This is what we're living through right now. Climate collapse, AI being used to replace people instead of support them, misinformation everywhere. The world order feels like it's shifting. Away from dialogue, towards force. Away from rules, towards raw power. It feels like the whole world is moving away from light and straight into darkness.

I talked about all this with Janet, an old lady who owns the building where I work. She was born in Britain during World War II, moved to Canada when she was young, and has seen a lot. When I told her how bleak everything feels, she said something simple: young people like me have to keep faith that things will get better.

And I think she's right. We have to believe that. We can still build something better if we choose to.

Here's what gets me: we might be the only place in the entire galaxy with life that can think, observe, understand. And we're killing ourselves over stupid shit. That should matter to all of us.

Sagan put it better than I ever could in Pale Blue Dot:

Blue Dot

"Look again at that dot. That's here. That's home. That's us. On it everyone you love, everyone you know, everyone you ever heard of, every human being who ever was, lived out their lives. The aggregate of our joy and suffering, thousands of confident religions, ideologies, and economic doctrines, every hunter and forager, every hero and coward, every creator and destroyer of civilization, every king and peasant, every young couple in love, every mother and father, hopeful child, inventor and explorer, every teacher of morals, every corrupt politician, every 'superstar,' every 'supreme leader,' every saint and sinner in the history of our species lived there—on a mote of dust suspended in a sunbeam.

The Earth is a very small stage in a vast cosmic arena. Think of the endless cruelties visited by the inhabitants of one corner of this pixel on the scarcely distinguishable inhabitants of some other corner, how frequent their misunderstandings, how eager they are to kill one another, how fervent their hatreds.
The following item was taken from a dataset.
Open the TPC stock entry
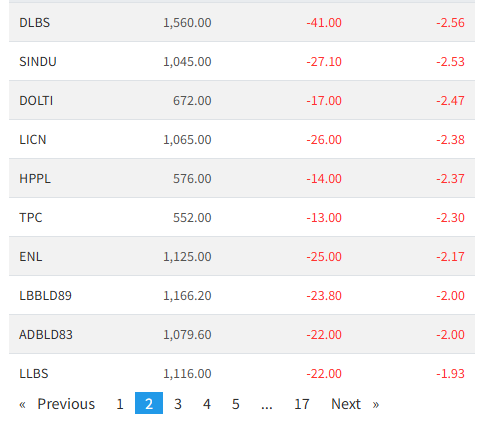The height and width of the screenshot is (439, 485). (x=31, y=218)
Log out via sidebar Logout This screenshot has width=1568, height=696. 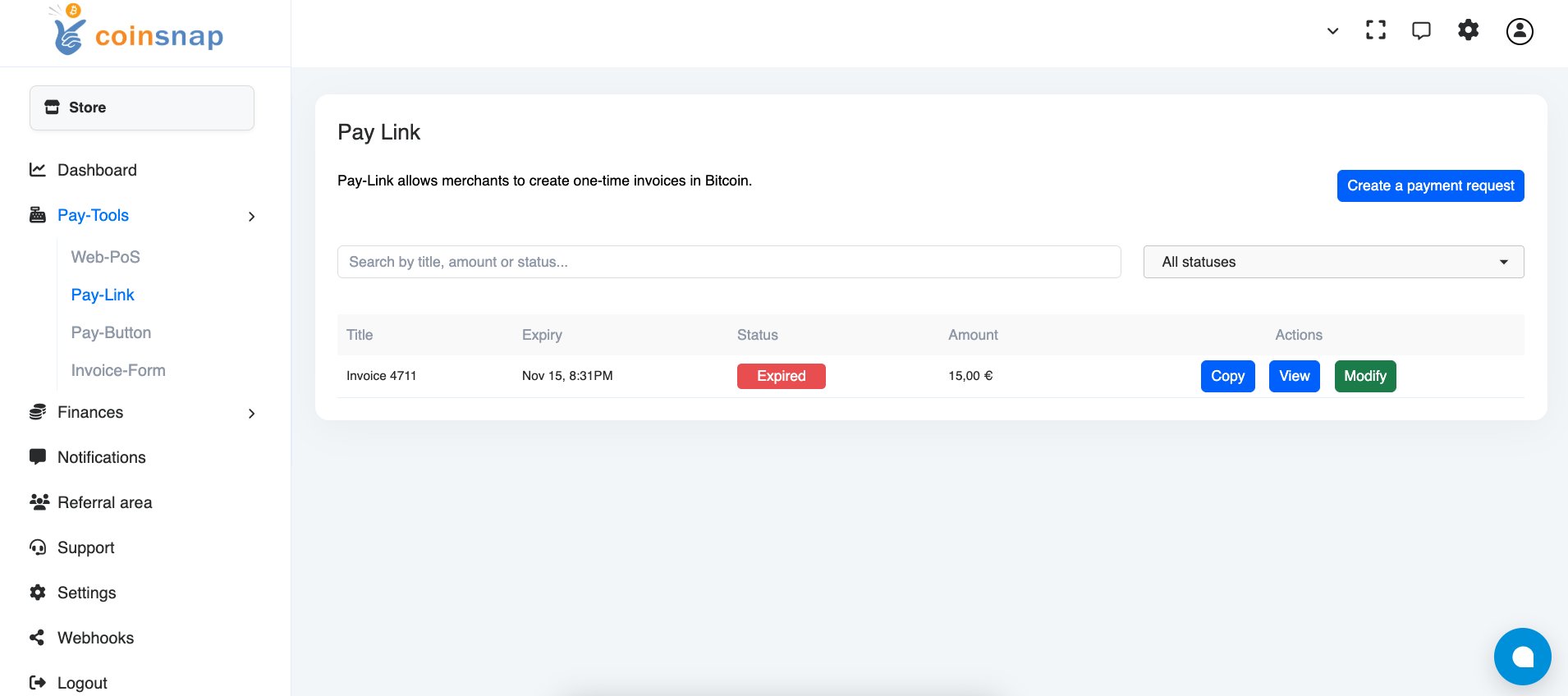coord(81,683)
Our planet is a lonely speck in the great enveloping cosmic dark. In our obscurity, in all this vastness, there is no hint that help will come from elsewhere to save us from ourselves. The Earth is the only world known so far to harbour life. There is nowhere else, at least in the near future, to which our species could migrate. Visit, yes. Settle, not yet. Like it or not, for the moment the Earth is where we make our stand.
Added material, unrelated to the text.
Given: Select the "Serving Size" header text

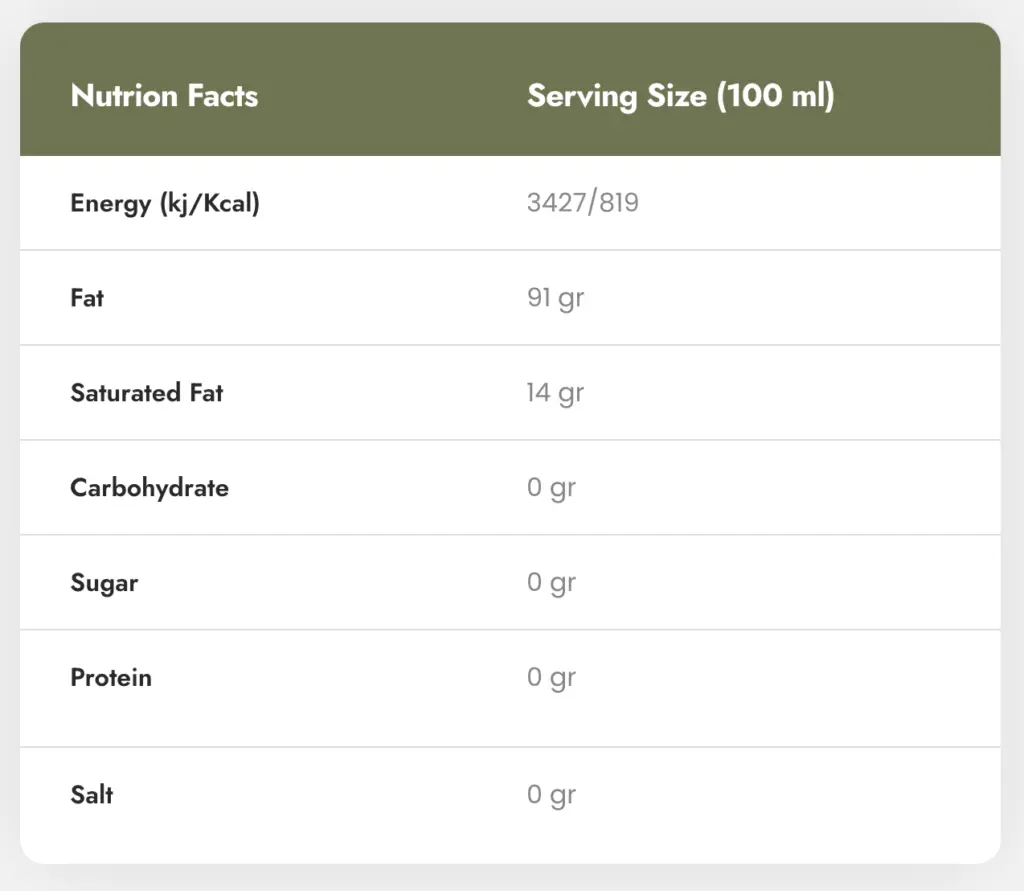Looking at the screenshot, I should click(617, 96).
It has been said that astronomy is a humbling and character-building experience. There is perhaps no better demonstration of the folly of human conceits than this distant image of our tiny world. To me, it underscores our responsibility to deal more kindly with one another, and to preserve and cherish the pale blue dot, the only home we've ever known."

We have a responsibility. We're here, and maybe we're all there is.